The NHTSA grades vehicles based on a series of scenarios, including frontal crashes, with subcategories for the driver and passenger seats, side crashes involving poles and barriers, and a rollover. The Model Y has a rollover risk of 7.9%, the lowest of any SUV recorded to date by the organization.
As part of the NHTSA's 2020 New Car Assessment Program, the agency also tested the Model Y's Long Range All-Wheel Drive.
"We expect similar results for all Model Y variants, including our Performance AWD and single motor, rear-wheel drive variants in the future," Tesla wrote Wednesday in a blog post.
The Model Y is "engineered to distribute crash forces around the cabin and away from vehicle occupants, greatly reducing the risk of injury," according to the automaker.
"Our front and rear crumple zones and optimized side structures enable Model Y to manage crash energy very efficiently, reducing accelerations on the vehicle and, more critically, its occupants," Tesla said. "Additionally, Model Y’s structure now includes the world’s largest casting. Along with a fortified battery pack, these elements mitigate intrusion into the cabin, creating a robust safety cell with enough room for our advanced restraint systems to deploy and provide even more occupant protection."
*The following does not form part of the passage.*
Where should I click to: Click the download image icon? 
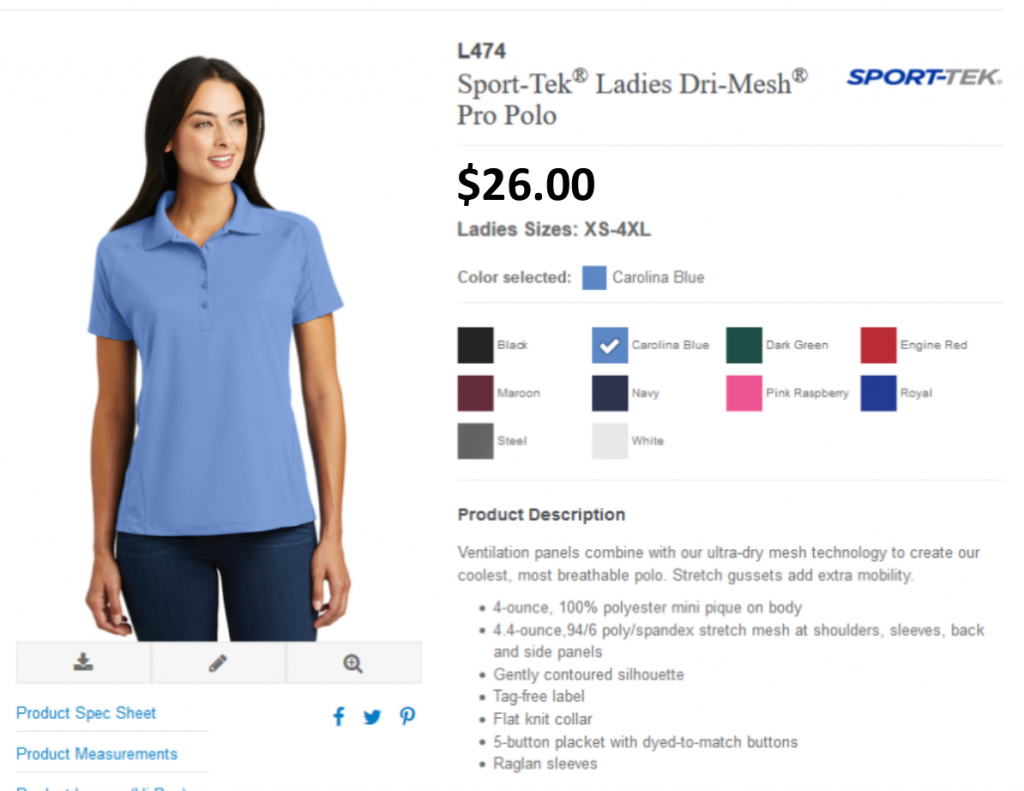coord(83,662)
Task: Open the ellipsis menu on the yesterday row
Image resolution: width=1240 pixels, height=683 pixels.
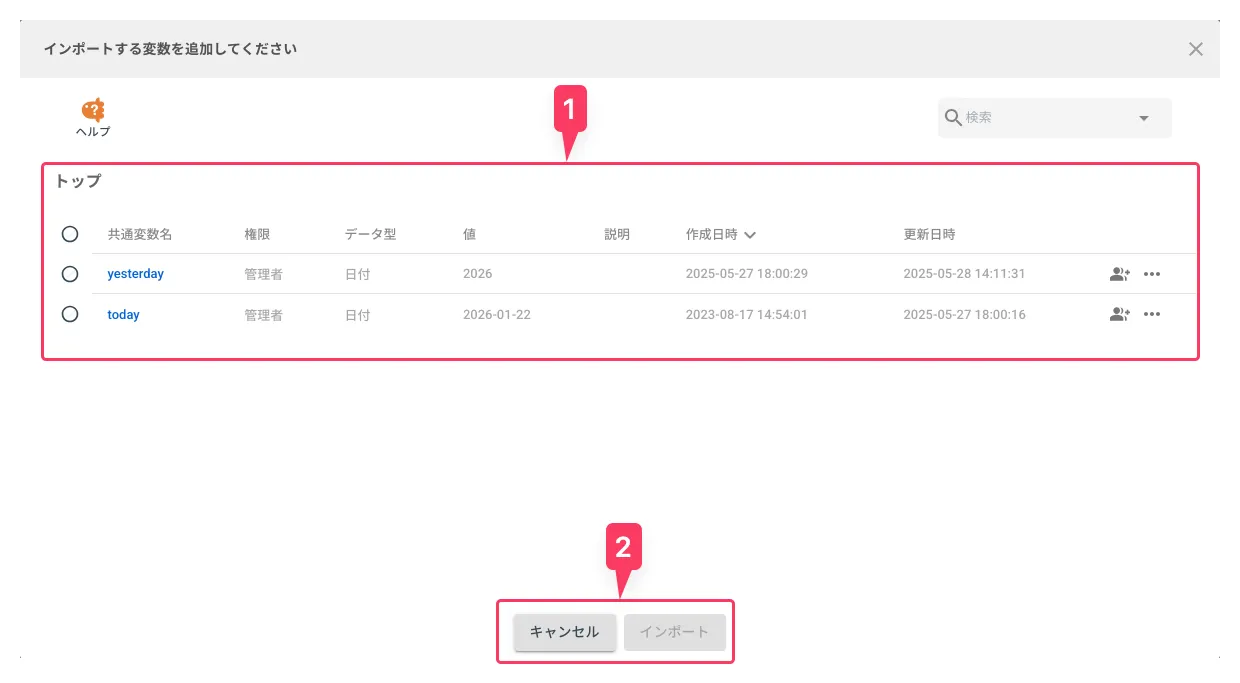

Every Tesla vehicle comes standard with advanced crash-avoidance and pedestrian protection features, including automatic emergency braking, lane departure warning and forward collision warning.
"Safety is at the core of every Tesla vehicle, and Model Y benefits from years of immense passion for vehicle safety," Tesla added. "By providing the most advanced equipment and technologies, our goal is to help customers prevent avoidable accidents whenever possible, and, when they are not avoidable, to help mitigate injury to the fullest extent possible. Indeed, we believe Model Y to be among the safest vehicles available to consumers on the road."
Tesla previously earned perfect safety rating scores on its Model 3, Model X SUV, and Model S vehicles.